Naming feels like sorcery from the outside: a name appears, it's perfect, and everyone pretends it arrived fully formed in a dream. It didn't. Behind every name worth owning is a process boring enough that nobody puts it in the case study. Here's ours.
Start with the brief, not the whiteboard
A name can't be judged in a vacuum — only against a job. Before we generate a single option we agree on what the name has to do: what it should signal, what it must never imply, how it sits next to competitors, and how much room it needs to stretch as the company grows. A name that fits today and strangles you in three years is a bad name that happened to test well.
Generate wide, on purpose
The first twenty names are everyone's first twenty names — obvious, safe, already taken. We push past them deliberately. We generate across territories: descriptive, invented, metaphor, founder, borrowed-word, sound-led. Volume isn't the goal, but range is. You cannot shortlist bravely from a timid longlist.

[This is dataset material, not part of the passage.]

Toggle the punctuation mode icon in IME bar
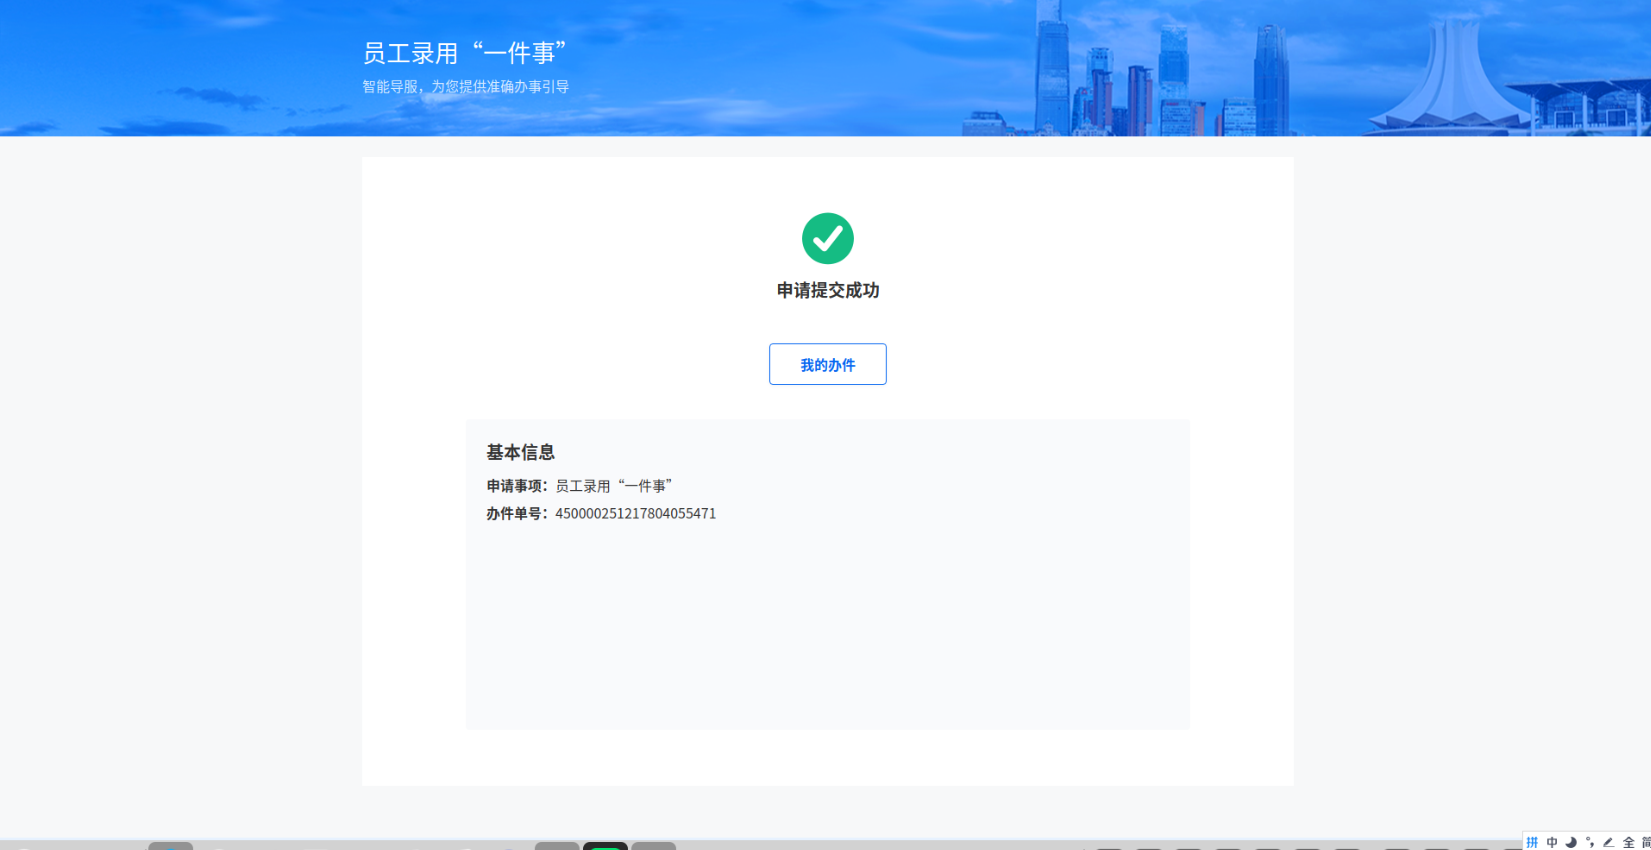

- ›Descriptive — says what it does. Clear, but crowded and hard to protect.
- ›Invented — owns a blank space, but has to earn its meaning from scratch.
- ›Metaphor — borrows a feeling from somewhere else entirely.
- ›Sound-led — chosen first for how it feels in the mouth, then justified.
Stress-test before you fall in love
This is where romance dies and good names survive. Every shortlist candidate goes through the same gauntlet, and we run it before anyone gets attached — because attachment makes people argue with reality.
- ›Say it out loud, ten times, to someone who's never seen it spelled. If they can't spell it back, it will cost you forever in support tickets and mishears.
- ›Linguistic check across the languages your market actually speaks. The internet is full of brands that mean something unfortunate two borders over.
- ›Trademark and domain reality. A name you can't own is a name you're renting from a lawsuit.
- ›The stranger test. Does it survive being said flatly, with no logo and no context? Names shouldn't need a costume to work.
Fall in love after the trademark search, never before.
The rules we never break
First: never present a name you couldn't defend on legal and linguistic grounds — surprises after the client falls in love are how trust dies. Second: never let the cleverest name win by default; clever fades, ownable endures. Third: the name has to earn the Trueline, not fight it. A name that pulls against what the brand believes will quietly undermine every asset built on top of it.
Why it looks like magic anyway
When the process is done properly, the final name feels inevitable — as if it were always the answer. That inevitability is the whole trick. It isn't sorcery. It's a wide net, a brutal filter, and the discipline to fall in love last.